_DATASET RECORDS_.
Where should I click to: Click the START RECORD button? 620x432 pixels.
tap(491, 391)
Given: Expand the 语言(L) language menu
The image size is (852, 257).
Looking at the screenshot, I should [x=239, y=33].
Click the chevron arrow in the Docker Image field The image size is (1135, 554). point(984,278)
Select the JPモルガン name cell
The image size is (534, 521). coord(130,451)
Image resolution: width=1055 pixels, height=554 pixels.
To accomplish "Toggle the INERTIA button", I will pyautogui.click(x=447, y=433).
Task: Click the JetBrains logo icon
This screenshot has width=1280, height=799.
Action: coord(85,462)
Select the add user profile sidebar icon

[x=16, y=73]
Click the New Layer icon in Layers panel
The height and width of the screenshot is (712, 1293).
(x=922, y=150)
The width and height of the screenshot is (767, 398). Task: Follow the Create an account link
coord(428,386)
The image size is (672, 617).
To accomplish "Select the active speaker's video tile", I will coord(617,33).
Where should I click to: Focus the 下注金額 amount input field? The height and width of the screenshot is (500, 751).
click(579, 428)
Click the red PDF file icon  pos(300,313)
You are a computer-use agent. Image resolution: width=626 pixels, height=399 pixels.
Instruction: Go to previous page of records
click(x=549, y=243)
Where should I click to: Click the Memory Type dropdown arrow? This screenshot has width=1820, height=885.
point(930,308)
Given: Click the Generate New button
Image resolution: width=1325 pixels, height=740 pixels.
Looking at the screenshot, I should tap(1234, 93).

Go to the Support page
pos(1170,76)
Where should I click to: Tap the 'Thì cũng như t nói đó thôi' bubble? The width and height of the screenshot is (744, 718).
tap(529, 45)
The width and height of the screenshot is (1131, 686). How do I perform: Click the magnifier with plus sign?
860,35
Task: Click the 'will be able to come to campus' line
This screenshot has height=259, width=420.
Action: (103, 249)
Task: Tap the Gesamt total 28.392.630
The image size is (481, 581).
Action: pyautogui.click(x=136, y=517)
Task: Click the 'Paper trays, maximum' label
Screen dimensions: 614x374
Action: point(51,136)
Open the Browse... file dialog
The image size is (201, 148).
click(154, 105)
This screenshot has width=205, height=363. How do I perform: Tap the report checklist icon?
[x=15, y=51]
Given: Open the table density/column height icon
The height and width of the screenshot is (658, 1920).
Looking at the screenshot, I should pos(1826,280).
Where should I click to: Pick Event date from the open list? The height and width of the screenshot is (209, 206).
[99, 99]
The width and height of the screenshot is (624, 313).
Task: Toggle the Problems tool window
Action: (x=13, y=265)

_INSTRUCTIONS FOR THE TASK_.
Put every line of the records above into a numbered list, leaving out the blank lines.

_TASK ANSWER_.
1. Where should I click to: Click the START RECORD button? 620x432 pixels.
2. tap(491, 391)
3. Given: Expand the 语言(L) language menu
4. The image size is (852, 257).
5. Looking at the screenshot, I should [x=239, y=33].
6. Click the chevron arrow in the Docker Image field The image size is (1135, 554). point(984,278)
7. Select the JPモルガン name cell
8. The image size is (534, 521). coord(130,451)
9. Image resolution: width=1055 pixels, height=554 pixels.
10. To accomplish "Toggle the INERTIA button", I will pyautogui.click(x=447, y=433).
11. Task: Click the JetBrains logo icon
12. This screenshot has width=1280, height=799.
13. Action: coord(85,462)
14. Select the add user profile sidebar icon
15. [x=16, y=73]
16. Click the New Layer icon in Layers panel
17. The height and width of the screenshot is (712, 1293).
18. (x=922, y=150)
19. The width and height of the screenshot is (767, 398). Task: Follow the Create an account link
20. coord(428,386)
21. The image size is (672, 617).
22. To accomplish "Select the active speaker's video tile", I will coord(617,33).
23. Where should I click to: Focus the 下注金額 amount input field? The height and width of the screenshot is (500, 751).
24. click(579, 428)
25. Click the red PDF file icon  pos(300,313)
26. You are a computer-use agent. Image resolution: width=626 pixels, height=399 pixels.
27. Instruction: Go to previous page of records
28. click(x=549, y=243)
29. Where should I click to: Click the Memory Type dropdown arrow? This screenshot has width=1820, height=885.
30. point(930,308)
31. Given: Click the Generate New button
32. Image resolution: width=1325 pixels, height=740 pixels.
33. Looking at the screenshot, I should tap(1234, 93).
34. Go to the Support page
35. pos(1170,76)
36. Where should I click to: Tap the 'Thì cũng như t nói đó thôi' bubble? The width and height of the screenshot is (744, 718).
37. tap(529, 45)
38. The width and height of the screenshot is (1131, 686). How do I perform: Click the magnifier with plus sign?
39. 860,35
40. Task: Click the 'will be able to come to campus' line
41. This screenshot has height=259, width=420.
42. Action: (103, 249)
43. Task: Tap the Gesamt total 28.392.630
44. The image size is (481, 581).
45. Action: pyautogui.click(x=136, y=517)
46. Task: Click the 'Paper trays, maximum' label
47. Screen dimensions: 614x374
48. Action: point(51,136)
49. Open the Browse... file dialog
50. The image size is (201, 148).
51. click(154, 105)
52. This screenshot has width=205, height=363. How do I perform: Tap the report checklist icon?
53. [x=15, y=51]
54. Given: Open the table density/column height icon
55. The height and width of the screenshot is (658, 1920).
56. Looking at the screenshot, I should pos(1826,280).
57. Where should I click to: Pick Event date from the open list? The height and width of the screenshot is (209, 206).
58. [99, 99]
59. The width and height of the screenshot is (624, 313).
60. Task: Toggle the Problems tool window
61. Action: (x=13, y=265)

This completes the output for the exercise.